Morlot était un homme plein d’idées, mais il avait le tort d’être un vieux garçon original, brouillé avec la plupart de ses contemporains. Il était fort mal éduqué. Rentrant d’excursion, il se mettait tout nu à sa fenêtre, à la Cité, et jouait de la flûte, à l’indignation des voisins. Un jour, passant à Cheseaux chez Frédéric Troyon, un préhistorien connu qui était encore son ami, il entre au salon, enlève ses souliers et ses bas et s’étale devant un feu de cheminée à l’indignation de Mme Troyon qui lui fait prendre la porte. Or, plus tard, à l’époque de ces discussions âpres qui agitaient le canton lors de la création de l’Eglise libre, Morlot qui n’était guère religieux se réclamait du terrible Carl Vogt, alors que Troyon restait un croyant orthodoxe, une haine sépara les deux anciens amis. Il faut lire les Leçons sur l’homme, de Carl Vogt, pour se faire une opinion sur les discordes de ce temps. On vit alors Morlot distribuer, dans les magasins de la petite ville qu’était Lausanne, un pamphlet où il était écrit que tel jour on brûlerait, sur Montbenon, les bas du mécréant Morlot ! Puis des querelles avec Charles Dufour, l’astronome de Villeneuve, à propos de l’âge du cône de déjection de la Tinière. Ce bon Dufour dont je fus un des derniers auditeurs dans son cours d’astronomie à l’Université, passa environ une heure à nous conter (nous n’étions que deux) le mépris qu’il conservait pour le professeur de géologie de l’époque. Que n’ai-je pris alors des notes!…

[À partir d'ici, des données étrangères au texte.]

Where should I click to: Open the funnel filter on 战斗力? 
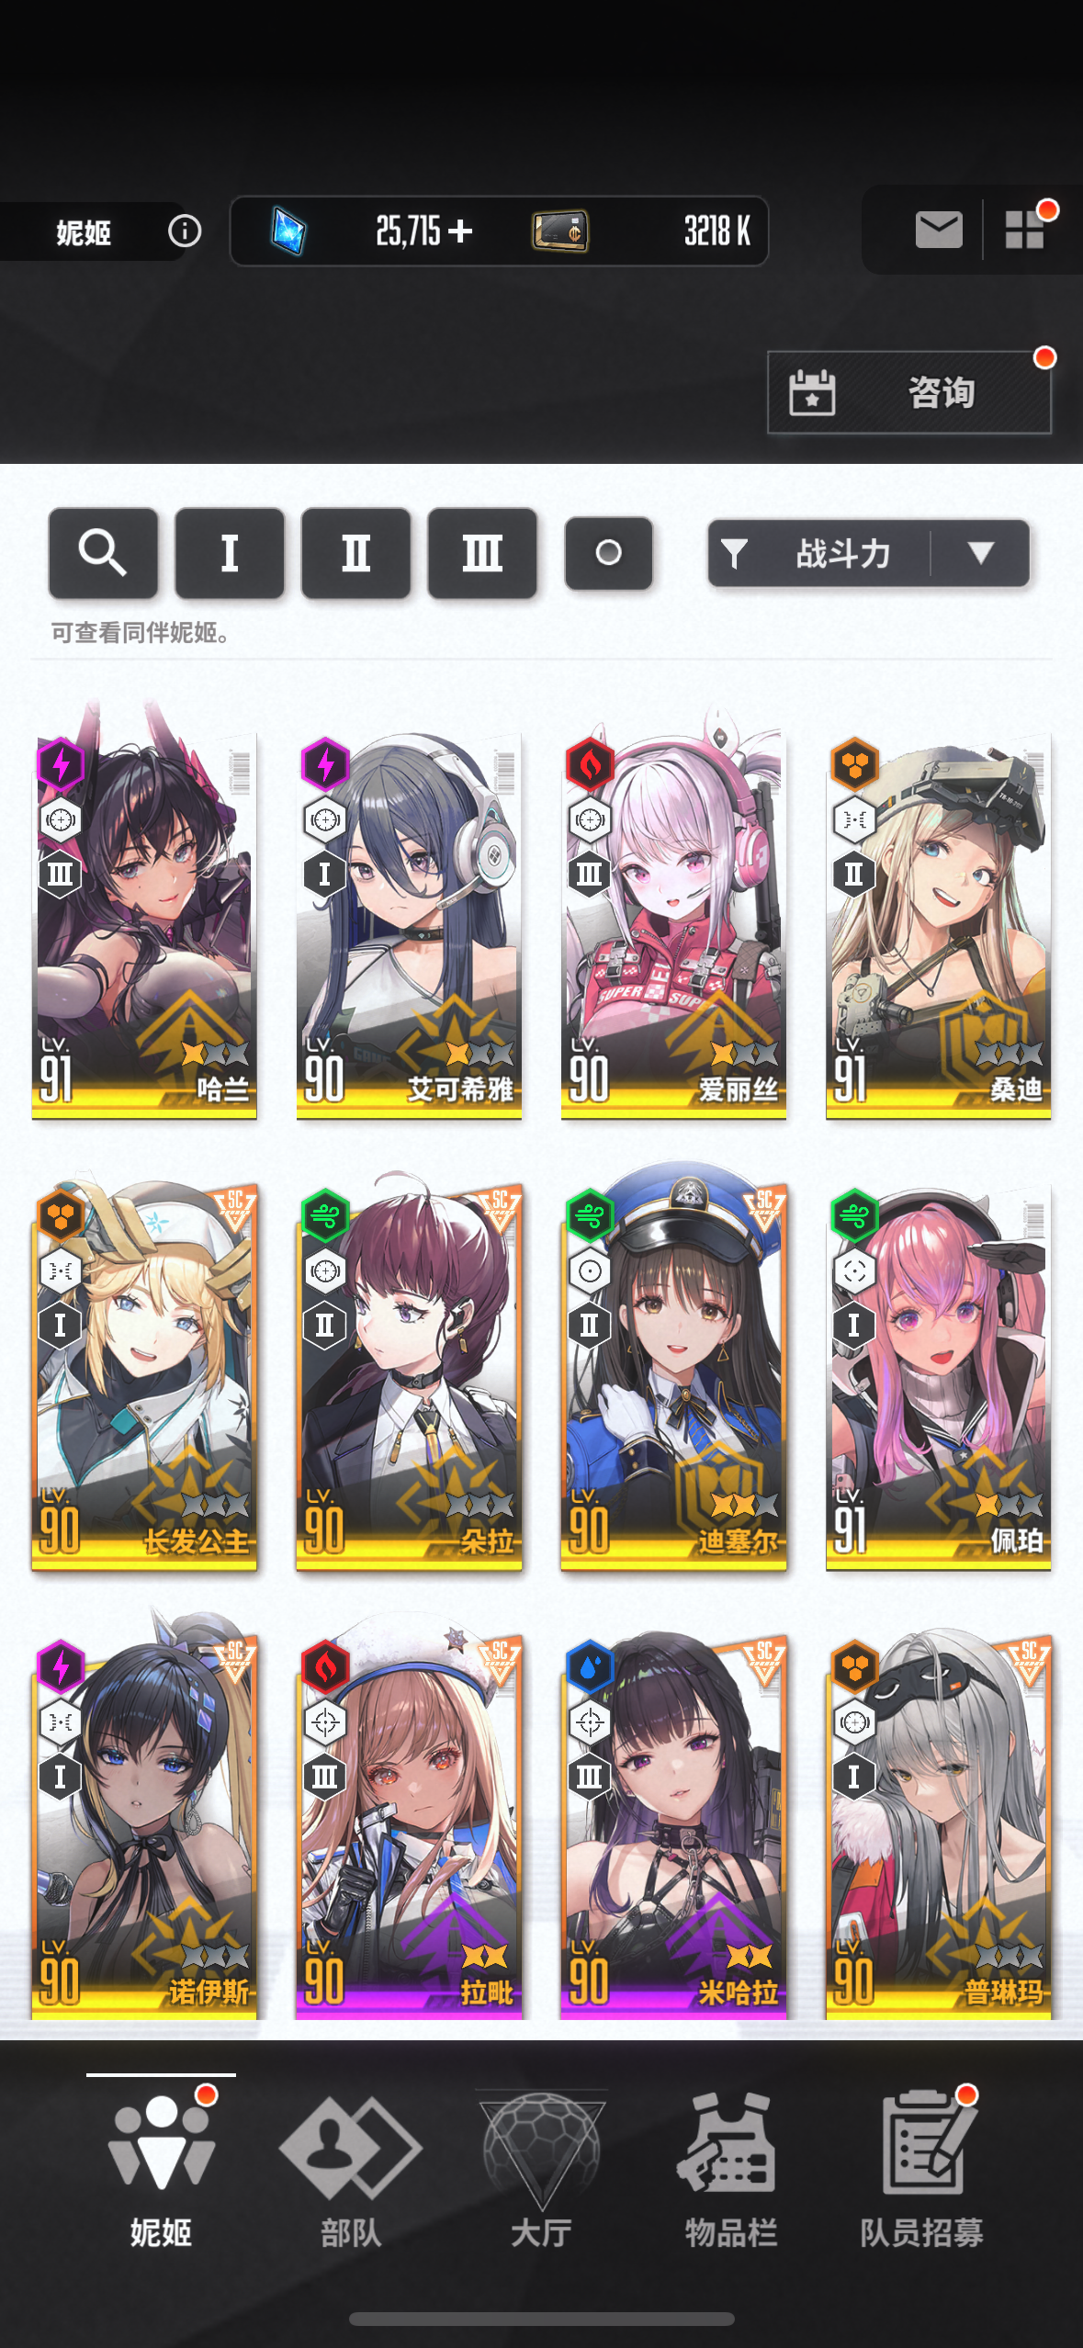point(734,553)
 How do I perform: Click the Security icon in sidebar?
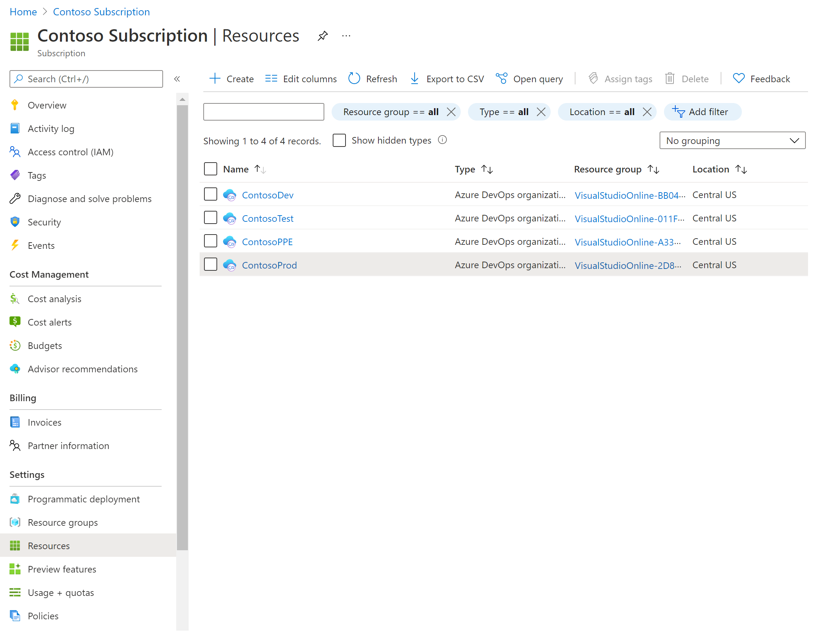coord(15,221)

N’empêche que Morlot était une sorte d’homme d’avant garde, d’une imagination peut-être un peu débordante, mais un excellent observateur. Sa première leçon de géologie publiée en 1851 reste un document à lire.”
Lugeon, 100 ans de la géologie vaudoise, 1949
En 1868, la protection de l’environnement n’était pas encore un sujet de préoccupation majeur. Pourtant, un petit groupe de géologues passionnés se met en quête de protéger les blocs erratiques face à l’ exploitation de ceux-ci pour la construction.